##### Given information #####
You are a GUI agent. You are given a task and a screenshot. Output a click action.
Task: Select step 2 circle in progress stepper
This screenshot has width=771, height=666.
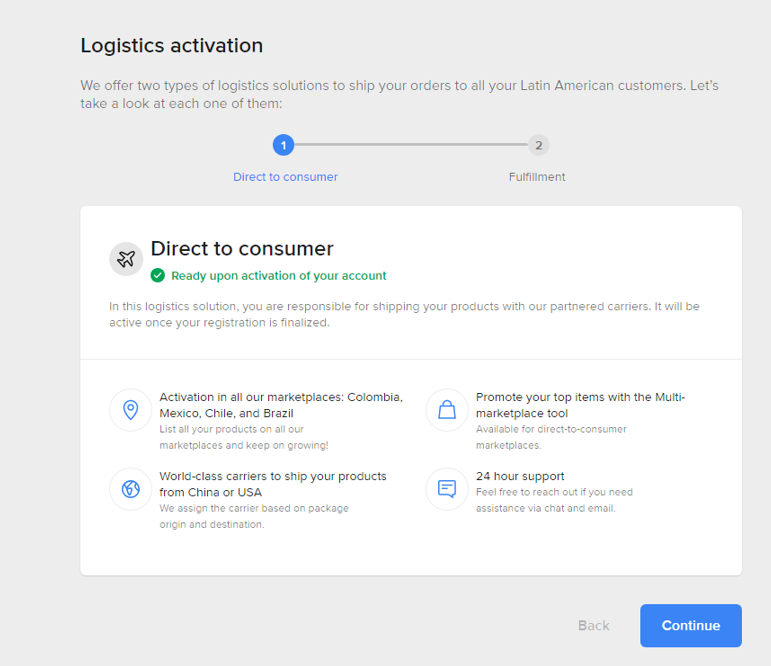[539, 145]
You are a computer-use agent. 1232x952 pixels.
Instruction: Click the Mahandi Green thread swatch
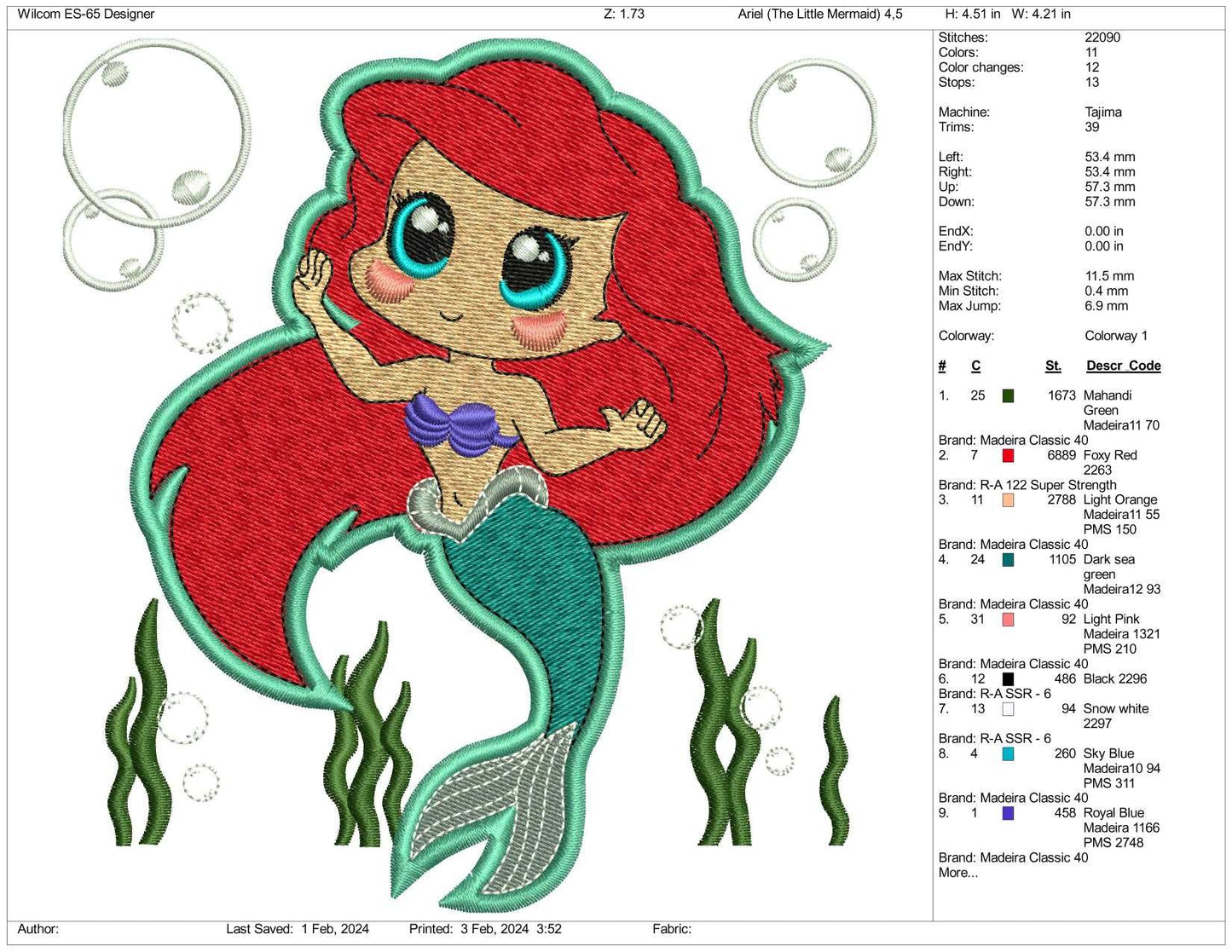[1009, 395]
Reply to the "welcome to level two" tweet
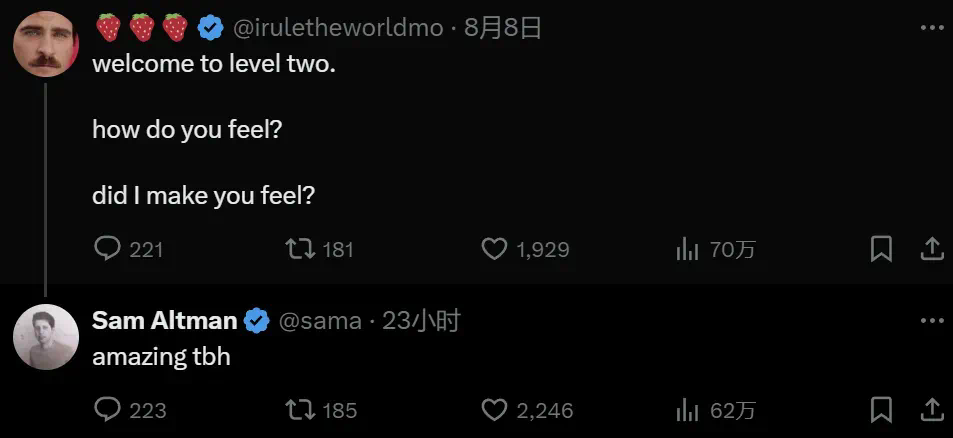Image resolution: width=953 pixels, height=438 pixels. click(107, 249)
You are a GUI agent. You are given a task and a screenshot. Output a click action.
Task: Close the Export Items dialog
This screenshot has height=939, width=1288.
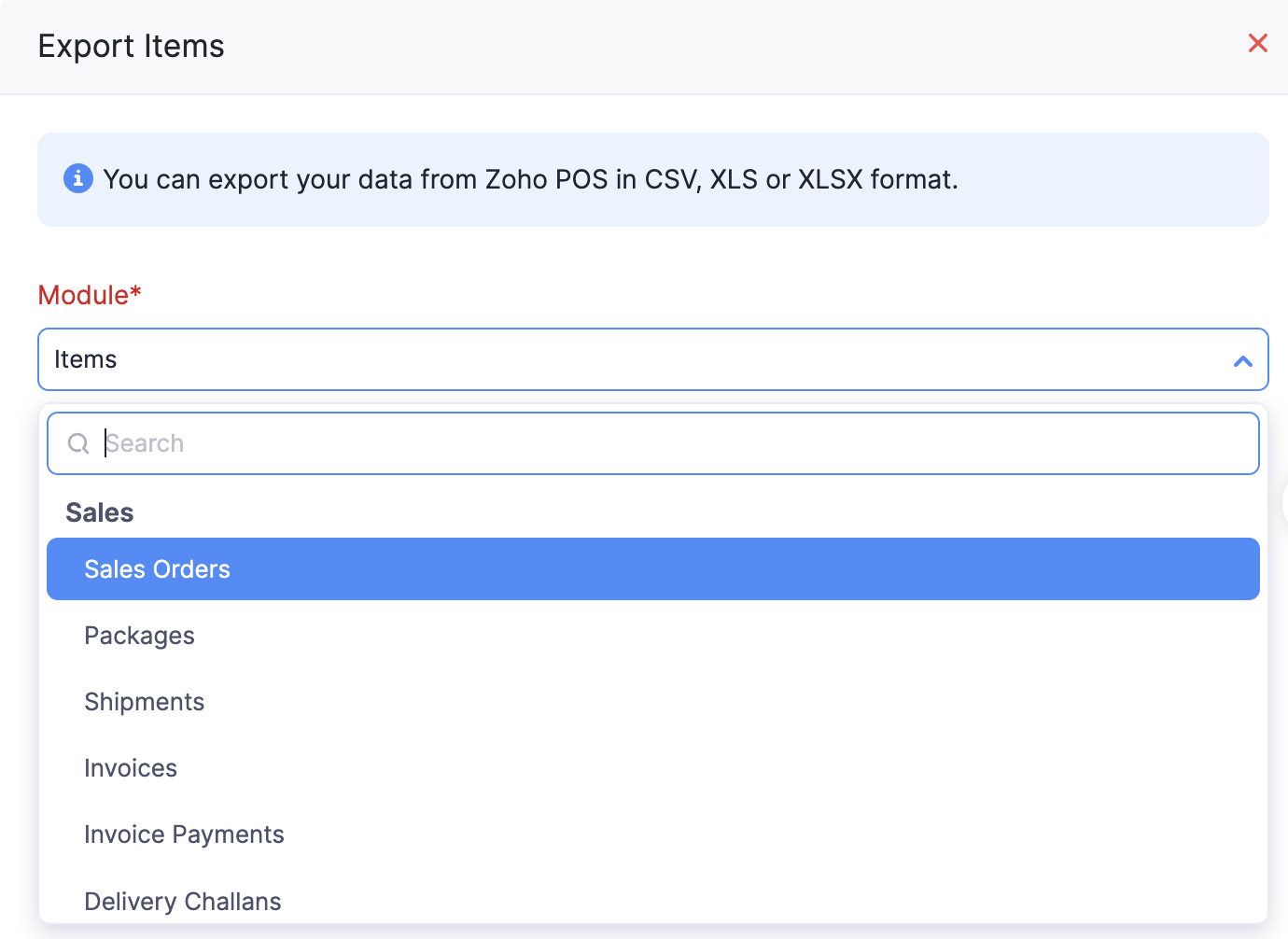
#####
What you are asked to do: Rename "screenshot" to "screen capture" everywhere in the listing above, and write out the whole listing again with nothing else changed. Leave the pictures out.

Output below:
You are a GUI agent. You are given a task and a screen capture. Output a click action.
Task: Select step 2 circle in progress stepper
This screen capture has width=771, height=666.
[539, 145]
You are a computer-use agent. 1232x952 pixels.
Instruction: Click the Mahandi Green thread swatch
[1009, 395]
Reply to the "welcome to level two" tweet
Image resolution: width=953 pixels, height=438 pixels. click(107, 249)
You are a GUI agent. You are given a task and a screen capture. Output a click action.
Task: Close the Export Items dialog
This screen capture has height=939, width=1288.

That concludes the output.